Apart from her professional life, which is on the cusp of a comeback, Anushka Sharma also happens to be in one of India’s most high profile celebrity relationships. Unlike a few months ago, she is now more than comfortable talking about her cricket star boyfriend Virat Kohli. Her presence at cricket matches may have got a few fans grumbling about her ‘distraction value’, but she seems to shrug it off. “I’ve chosen to date Virat not because he’s a cricketer. I like him for who he is,” she says, “Funnily, Virat and I are very unaware of our own positions in life. We keep wondering why people are so excited about us seeing each other… I mean what’s the big deal?” It is their modest upbringing that has kept them together for over a year now. “We like each other because we come from similar backgrounds,” she says, “We both are regular middle-class kids who have come so far.

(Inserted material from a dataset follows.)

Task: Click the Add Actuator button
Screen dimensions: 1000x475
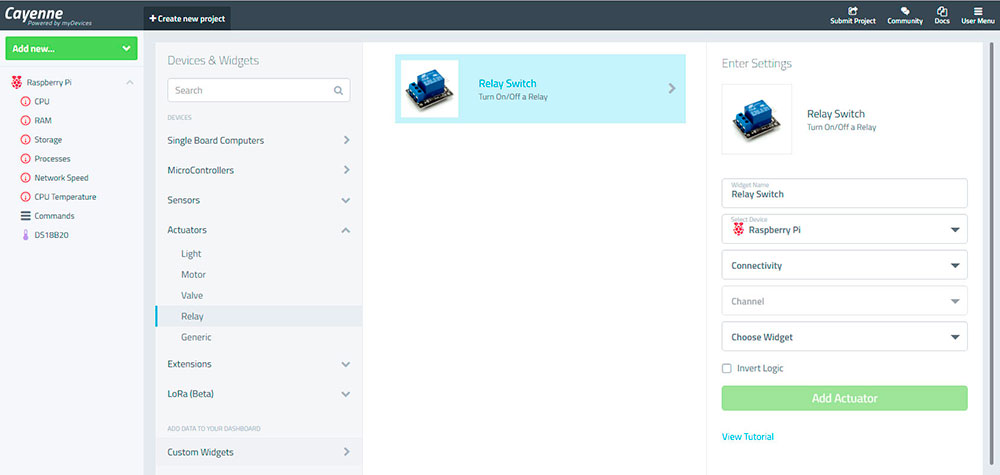Action: pyautogui.click(x=844, y=398)
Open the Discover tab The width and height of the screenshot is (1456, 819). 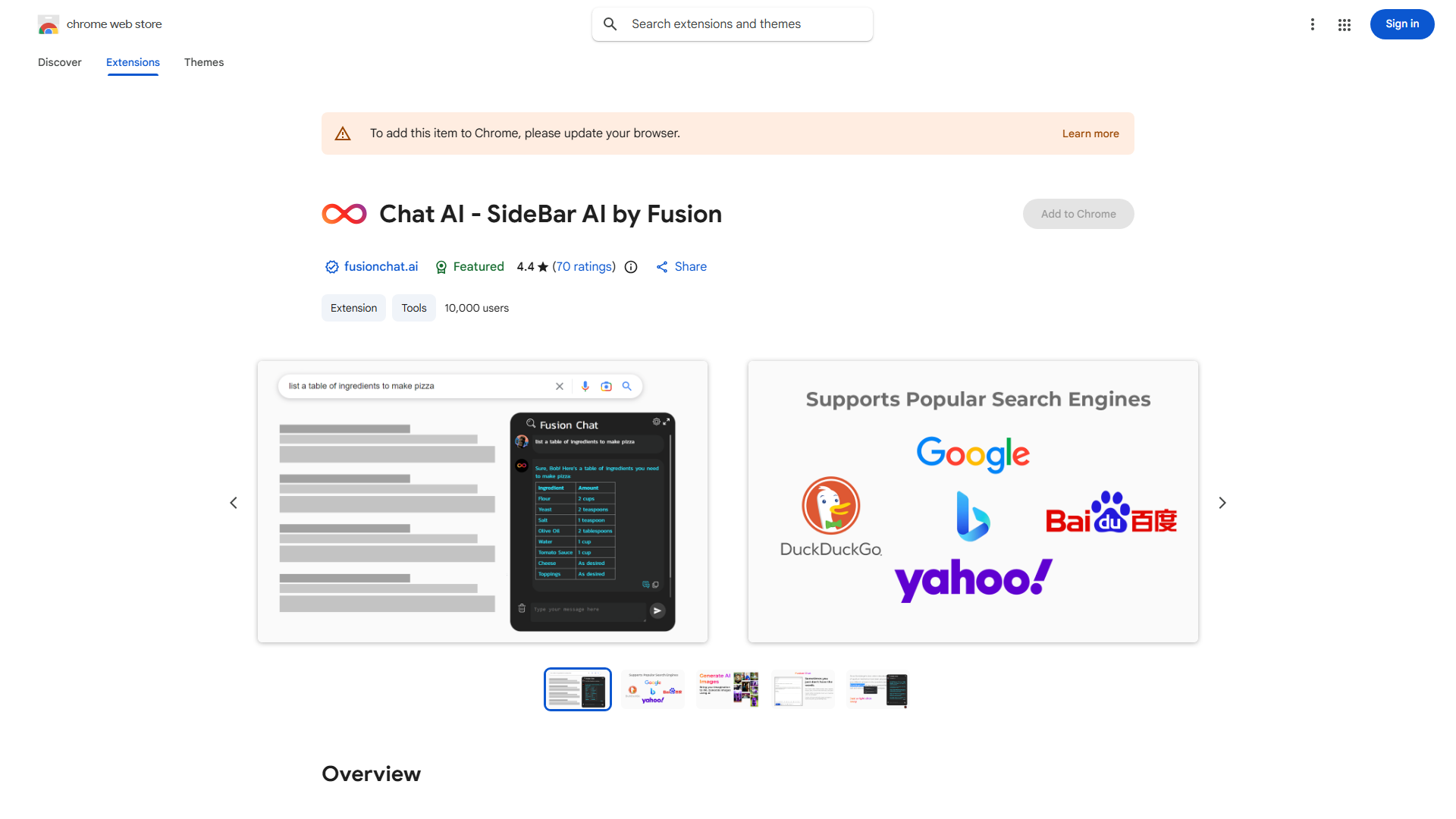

I can’t discuss how my mother would look at the right side of the menu-card before the left side with my actor friends.”
With such highly demanding professional lives, they find it imperative to keep their relationship on an even keel like two ordinary people who enjoy each other’s company. “When we are together, we prefer to just take long walks and eat by the side of the road. He comes on sets and watches me work, just as I go to watch a match, but I don’t think he gets the process of making a movie. He’s just a great bouncing board after the film is complete.” And if you’re wondering if she sees a future with him, the answer is a resounding ‘yes’. “Sometimes I feel we are the same person,” she says with a smile.
It would be safe to say that Anushka Sharma is in a secure place in life. Whether she can make it last, quite a few of her fans would be interested in seeing. “I’m turning 27 in four months, and they say once you cross that age, you can survive anything!”